Reports suggest media giants willing to stay for extra two seasons while Israeli takeover is also rumoured

Team Sky could be set to live on past 2020 as reports suggest that Comcast, new owners of the broadcasting company, is willing to finance the team through to the 2021 season.

Today's Gazzetta dello Sport newspaper reported that Comcast has given team manager Dave Brailsford the assurance of 70% of the team's budget for the next two seasons with the remaining 30% open for other sponsors to fill. 

The same report also suggests that Comcast would be happy to supply the team's funding without being present on the jersey, a similar situation experienced by Dutch team Blanco in 2012 when Rabobank withdrew from the men's WorldTour and continued to race without a named sponsor.

Gazzetta was unable to confirm whether the 70% derives from the team's overall budget of £36 million or of Sky's input but either way, this could give some much-needed assurance to Brailsford, who has been forced into finding a new financial source following the decision of Sky to step back from pro cycling.

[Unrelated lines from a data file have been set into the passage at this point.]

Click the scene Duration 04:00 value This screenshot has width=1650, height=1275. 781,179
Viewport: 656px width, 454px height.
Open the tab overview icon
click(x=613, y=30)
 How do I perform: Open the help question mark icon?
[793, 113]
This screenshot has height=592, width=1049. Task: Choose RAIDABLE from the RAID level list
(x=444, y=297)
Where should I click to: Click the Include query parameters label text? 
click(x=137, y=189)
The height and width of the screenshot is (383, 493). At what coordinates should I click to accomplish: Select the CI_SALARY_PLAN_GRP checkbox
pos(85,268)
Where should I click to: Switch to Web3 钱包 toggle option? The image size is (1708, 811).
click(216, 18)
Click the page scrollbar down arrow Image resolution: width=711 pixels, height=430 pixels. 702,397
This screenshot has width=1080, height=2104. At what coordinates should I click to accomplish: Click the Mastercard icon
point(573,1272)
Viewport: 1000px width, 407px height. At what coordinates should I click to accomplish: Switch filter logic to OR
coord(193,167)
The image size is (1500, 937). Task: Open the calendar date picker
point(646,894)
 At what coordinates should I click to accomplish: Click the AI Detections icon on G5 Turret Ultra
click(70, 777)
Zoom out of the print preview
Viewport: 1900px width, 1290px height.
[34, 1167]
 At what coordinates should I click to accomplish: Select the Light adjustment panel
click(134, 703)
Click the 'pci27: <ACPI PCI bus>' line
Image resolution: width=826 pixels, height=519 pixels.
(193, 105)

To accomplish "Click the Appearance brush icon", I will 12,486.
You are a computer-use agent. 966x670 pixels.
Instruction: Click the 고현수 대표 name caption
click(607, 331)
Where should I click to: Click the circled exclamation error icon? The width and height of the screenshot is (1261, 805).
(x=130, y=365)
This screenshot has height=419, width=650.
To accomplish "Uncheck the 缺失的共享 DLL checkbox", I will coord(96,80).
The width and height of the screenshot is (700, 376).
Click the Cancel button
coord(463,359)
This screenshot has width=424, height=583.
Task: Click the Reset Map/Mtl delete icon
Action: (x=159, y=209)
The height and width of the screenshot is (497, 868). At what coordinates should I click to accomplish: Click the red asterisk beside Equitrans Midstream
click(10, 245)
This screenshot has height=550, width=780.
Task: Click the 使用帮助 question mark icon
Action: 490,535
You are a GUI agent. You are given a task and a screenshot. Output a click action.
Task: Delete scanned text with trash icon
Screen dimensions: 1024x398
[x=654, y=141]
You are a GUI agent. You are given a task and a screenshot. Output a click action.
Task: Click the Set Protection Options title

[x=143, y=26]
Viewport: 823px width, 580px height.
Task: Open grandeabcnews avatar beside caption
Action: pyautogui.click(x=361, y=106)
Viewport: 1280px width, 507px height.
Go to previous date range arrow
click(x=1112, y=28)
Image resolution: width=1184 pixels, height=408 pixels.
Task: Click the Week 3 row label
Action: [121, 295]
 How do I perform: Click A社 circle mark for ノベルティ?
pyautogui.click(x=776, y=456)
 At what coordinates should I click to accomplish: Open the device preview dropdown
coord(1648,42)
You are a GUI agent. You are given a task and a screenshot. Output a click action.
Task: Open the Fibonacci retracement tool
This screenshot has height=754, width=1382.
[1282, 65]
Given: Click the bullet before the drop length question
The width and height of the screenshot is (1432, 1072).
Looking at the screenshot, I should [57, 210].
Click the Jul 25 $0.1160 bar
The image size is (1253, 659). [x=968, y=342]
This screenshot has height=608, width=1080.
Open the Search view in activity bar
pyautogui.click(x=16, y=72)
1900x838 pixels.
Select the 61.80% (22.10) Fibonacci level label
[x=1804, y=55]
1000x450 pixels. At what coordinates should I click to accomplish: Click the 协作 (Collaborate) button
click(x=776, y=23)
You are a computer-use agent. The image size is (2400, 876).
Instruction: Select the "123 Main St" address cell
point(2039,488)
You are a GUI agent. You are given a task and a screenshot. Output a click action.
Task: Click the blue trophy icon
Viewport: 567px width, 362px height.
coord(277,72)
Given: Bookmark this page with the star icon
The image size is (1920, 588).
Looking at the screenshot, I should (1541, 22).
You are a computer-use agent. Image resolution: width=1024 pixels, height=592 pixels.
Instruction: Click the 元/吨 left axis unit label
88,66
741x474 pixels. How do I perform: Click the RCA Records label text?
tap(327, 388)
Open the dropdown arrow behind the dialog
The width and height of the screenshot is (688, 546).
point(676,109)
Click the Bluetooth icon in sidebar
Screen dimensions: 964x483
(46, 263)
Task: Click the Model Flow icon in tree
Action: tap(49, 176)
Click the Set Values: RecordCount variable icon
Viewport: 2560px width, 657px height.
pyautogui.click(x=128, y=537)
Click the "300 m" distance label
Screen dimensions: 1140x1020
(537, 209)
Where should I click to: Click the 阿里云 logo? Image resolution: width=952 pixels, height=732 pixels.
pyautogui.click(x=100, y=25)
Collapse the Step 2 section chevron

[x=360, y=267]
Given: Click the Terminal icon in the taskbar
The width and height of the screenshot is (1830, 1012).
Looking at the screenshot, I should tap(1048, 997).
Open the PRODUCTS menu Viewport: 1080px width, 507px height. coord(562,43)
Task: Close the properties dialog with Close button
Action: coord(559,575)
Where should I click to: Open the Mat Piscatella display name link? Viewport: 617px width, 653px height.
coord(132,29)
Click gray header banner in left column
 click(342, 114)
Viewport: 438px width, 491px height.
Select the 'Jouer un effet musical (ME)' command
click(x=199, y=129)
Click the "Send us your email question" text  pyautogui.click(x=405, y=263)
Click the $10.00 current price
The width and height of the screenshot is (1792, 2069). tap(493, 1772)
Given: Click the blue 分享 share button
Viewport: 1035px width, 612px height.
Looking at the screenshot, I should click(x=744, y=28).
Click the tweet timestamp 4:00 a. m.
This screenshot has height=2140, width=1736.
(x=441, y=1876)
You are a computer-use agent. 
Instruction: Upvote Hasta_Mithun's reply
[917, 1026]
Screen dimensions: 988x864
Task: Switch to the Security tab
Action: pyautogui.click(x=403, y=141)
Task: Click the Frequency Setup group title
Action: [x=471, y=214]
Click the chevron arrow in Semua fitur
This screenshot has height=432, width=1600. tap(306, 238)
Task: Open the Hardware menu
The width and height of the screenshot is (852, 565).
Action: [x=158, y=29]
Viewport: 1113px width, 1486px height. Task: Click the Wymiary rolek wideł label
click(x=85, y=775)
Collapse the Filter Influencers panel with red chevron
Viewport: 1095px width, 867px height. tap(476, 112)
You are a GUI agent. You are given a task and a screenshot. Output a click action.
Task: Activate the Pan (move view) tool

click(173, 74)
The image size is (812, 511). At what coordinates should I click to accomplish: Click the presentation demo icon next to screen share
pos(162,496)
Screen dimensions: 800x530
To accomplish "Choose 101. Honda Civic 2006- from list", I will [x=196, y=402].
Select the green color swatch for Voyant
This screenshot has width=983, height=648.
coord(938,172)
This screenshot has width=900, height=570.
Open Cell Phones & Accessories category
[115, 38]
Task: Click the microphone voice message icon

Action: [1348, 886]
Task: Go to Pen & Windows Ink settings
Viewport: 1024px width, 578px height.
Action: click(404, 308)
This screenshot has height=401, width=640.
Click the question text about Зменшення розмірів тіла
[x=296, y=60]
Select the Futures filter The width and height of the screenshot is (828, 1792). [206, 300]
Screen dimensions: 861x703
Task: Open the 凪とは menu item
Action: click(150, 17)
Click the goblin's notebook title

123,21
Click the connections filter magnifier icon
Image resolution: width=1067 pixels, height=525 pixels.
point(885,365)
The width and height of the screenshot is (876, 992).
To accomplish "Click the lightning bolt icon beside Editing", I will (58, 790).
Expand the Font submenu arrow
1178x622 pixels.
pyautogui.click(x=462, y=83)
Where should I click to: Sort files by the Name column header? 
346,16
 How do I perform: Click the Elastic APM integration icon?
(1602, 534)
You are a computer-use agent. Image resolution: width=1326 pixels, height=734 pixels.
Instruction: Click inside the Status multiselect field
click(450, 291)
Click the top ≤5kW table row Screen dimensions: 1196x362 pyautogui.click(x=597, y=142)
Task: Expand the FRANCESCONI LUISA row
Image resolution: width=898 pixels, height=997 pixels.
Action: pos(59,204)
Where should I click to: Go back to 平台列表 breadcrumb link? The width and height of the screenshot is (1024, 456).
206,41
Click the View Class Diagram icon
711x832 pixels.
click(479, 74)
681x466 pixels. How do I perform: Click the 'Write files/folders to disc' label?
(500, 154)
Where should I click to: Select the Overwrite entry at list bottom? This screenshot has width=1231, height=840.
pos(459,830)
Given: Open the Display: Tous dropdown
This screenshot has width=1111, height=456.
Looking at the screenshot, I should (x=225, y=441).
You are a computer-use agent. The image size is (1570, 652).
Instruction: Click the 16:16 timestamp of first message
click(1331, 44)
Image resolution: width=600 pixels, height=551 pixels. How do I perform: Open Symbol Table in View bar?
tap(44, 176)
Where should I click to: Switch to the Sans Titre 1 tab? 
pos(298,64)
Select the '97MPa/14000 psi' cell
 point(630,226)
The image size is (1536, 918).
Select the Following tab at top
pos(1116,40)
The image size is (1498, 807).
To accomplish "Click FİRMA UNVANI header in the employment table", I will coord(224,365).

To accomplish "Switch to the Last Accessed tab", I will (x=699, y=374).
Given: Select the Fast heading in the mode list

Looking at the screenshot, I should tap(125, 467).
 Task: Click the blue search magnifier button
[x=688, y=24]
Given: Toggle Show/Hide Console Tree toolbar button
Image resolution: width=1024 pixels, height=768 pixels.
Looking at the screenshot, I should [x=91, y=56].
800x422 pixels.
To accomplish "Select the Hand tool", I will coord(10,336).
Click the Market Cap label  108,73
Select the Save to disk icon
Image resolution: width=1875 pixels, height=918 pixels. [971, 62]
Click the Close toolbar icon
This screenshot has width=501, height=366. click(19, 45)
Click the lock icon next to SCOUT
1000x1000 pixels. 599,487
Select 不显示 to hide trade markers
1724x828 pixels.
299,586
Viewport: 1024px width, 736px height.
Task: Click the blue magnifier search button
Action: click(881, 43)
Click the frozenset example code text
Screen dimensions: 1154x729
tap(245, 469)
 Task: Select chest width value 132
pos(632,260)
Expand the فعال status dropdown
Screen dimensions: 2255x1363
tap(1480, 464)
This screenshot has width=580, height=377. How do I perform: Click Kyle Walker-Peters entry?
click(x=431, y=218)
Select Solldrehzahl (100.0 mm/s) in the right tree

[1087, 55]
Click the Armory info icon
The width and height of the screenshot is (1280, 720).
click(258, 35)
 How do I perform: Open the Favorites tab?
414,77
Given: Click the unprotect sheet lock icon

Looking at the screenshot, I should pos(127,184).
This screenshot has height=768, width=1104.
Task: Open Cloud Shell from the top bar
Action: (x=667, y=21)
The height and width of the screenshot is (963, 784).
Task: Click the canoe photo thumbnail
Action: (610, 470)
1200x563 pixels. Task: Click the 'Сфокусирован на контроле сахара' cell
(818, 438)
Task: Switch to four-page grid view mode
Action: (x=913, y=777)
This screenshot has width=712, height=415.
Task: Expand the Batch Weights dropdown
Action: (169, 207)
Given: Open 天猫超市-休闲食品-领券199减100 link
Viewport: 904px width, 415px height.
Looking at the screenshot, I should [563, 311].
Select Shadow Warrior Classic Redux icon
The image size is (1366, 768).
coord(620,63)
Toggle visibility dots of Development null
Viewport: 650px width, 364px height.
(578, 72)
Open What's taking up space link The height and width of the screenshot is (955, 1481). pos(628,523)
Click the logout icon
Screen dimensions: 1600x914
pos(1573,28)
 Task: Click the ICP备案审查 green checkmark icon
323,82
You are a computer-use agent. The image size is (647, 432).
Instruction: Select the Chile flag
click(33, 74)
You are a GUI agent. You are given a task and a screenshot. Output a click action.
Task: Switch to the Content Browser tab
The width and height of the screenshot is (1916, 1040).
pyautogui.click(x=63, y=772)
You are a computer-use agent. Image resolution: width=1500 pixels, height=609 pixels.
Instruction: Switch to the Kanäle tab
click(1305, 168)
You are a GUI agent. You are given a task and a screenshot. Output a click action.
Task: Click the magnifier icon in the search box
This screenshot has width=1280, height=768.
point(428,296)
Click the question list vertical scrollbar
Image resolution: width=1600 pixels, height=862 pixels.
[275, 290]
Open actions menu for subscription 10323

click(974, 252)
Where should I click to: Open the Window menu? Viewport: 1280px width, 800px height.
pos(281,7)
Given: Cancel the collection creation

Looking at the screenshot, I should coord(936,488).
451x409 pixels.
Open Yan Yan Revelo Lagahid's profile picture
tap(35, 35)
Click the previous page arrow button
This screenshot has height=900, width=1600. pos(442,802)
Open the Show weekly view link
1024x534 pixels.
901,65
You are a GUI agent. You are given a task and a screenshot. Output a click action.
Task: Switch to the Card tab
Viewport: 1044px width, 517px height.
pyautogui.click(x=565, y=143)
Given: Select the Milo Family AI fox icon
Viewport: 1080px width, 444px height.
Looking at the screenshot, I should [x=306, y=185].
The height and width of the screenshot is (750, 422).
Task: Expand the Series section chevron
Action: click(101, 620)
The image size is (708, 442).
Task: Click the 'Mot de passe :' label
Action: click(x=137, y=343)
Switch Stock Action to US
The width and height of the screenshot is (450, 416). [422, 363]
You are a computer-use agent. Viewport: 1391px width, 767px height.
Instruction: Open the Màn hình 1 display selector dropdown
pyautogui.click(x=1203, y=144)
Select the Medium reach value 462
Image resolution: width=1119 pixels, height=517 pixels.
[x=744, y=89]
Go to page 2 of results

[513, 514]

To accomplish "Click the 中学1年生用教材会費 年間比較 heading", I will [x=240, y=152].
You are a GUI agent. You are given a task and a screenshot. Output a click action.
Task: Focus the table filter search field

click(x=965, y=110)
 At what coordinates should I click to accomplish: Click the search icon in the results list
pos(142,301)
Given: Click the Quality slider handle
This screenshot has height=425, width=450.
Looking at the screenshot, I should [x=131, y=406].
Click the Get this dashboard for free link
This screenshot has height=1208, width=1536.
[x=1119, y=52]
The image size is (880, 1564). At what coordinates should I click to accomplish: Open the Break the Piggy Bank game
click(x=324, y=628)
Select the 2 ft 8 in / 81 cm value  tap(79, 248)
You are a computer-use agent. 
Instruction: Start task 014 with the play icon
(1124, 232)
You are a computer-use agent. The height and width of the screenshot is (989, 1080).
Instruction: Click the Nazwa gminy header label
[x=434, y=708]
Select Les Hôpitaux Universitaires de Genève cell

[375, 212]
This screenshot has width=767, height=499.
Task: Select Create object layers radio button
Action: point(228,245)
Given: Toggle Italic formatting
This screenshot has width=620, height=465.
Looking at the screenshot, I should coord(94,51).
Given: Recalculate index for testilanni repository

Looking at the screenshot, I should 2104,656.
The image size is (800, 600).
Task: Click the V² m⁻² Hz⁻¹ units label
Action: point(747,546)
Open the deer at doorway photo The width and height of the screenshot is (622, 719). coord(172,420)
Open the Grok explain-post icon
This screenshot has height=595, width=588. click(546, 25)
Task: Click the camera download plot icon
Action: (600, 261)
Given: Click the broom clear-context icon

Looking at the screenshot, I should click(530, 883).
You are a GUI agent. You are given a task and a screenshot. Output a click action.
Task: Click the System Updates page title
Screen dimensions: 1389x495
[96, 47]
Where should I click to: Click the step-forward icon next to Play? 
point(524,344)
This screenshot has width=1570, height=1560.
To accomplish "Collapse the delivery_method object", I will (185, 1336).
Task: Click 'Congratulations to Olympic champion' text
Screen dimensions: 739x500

In December, it was announced that the British broadcasting company would end its decade-long partnership deciding to refocus its efforts on other ventures such as its Ocean Rescue campaign and the development of grassroots cricket in the UK. 

However, this two-year buffer would give Brailsford more time to find a long-term replacement to Sky and also safeguard the expensive contracts of star riders such as Geraint Thomas, Chris Froome and Egan Bernal. 

One of those long-term guarantees could be provided by the financial might behind ProContinental team Israel Cycling Academy as other reports suggest the Candian-Israeli billionaire behind the team has shown interest in purchasing Team Sky.

In an article with Velonews, it was hinted that Sylvan Adams was keen to see his team ride the 2020 Tour de France and that the best possible way of ensuring this would be simply to purchase an existing team, with Team Sky being the most obvious suitors.  

'We have several discussions with several WorldTour teams, I am aware of the market. We keep our eyes open and we are opportunistic,' said Adams.

'Israel Cycling Academy is growing steadily. But if an opportunity passes, we can consider it. Sometimes you have to create your own happiness.'

While the rumours of a Team Sky bid were neither confirmed nor denied, it's a logical move for Adams who has poured much of his personal wealth into the team in recent years.

Adams is one of the biggest financial sources in cycling's second division and has helped provide enough funds to have the largest team roster outside of the WorldTour. 

His funding of cycling also reaches further than just the Israel Cycling Academy team with it reported that the billionaire donated $80 million towards Israel's successful bid to host the start of the Giro d'Italia in 2018.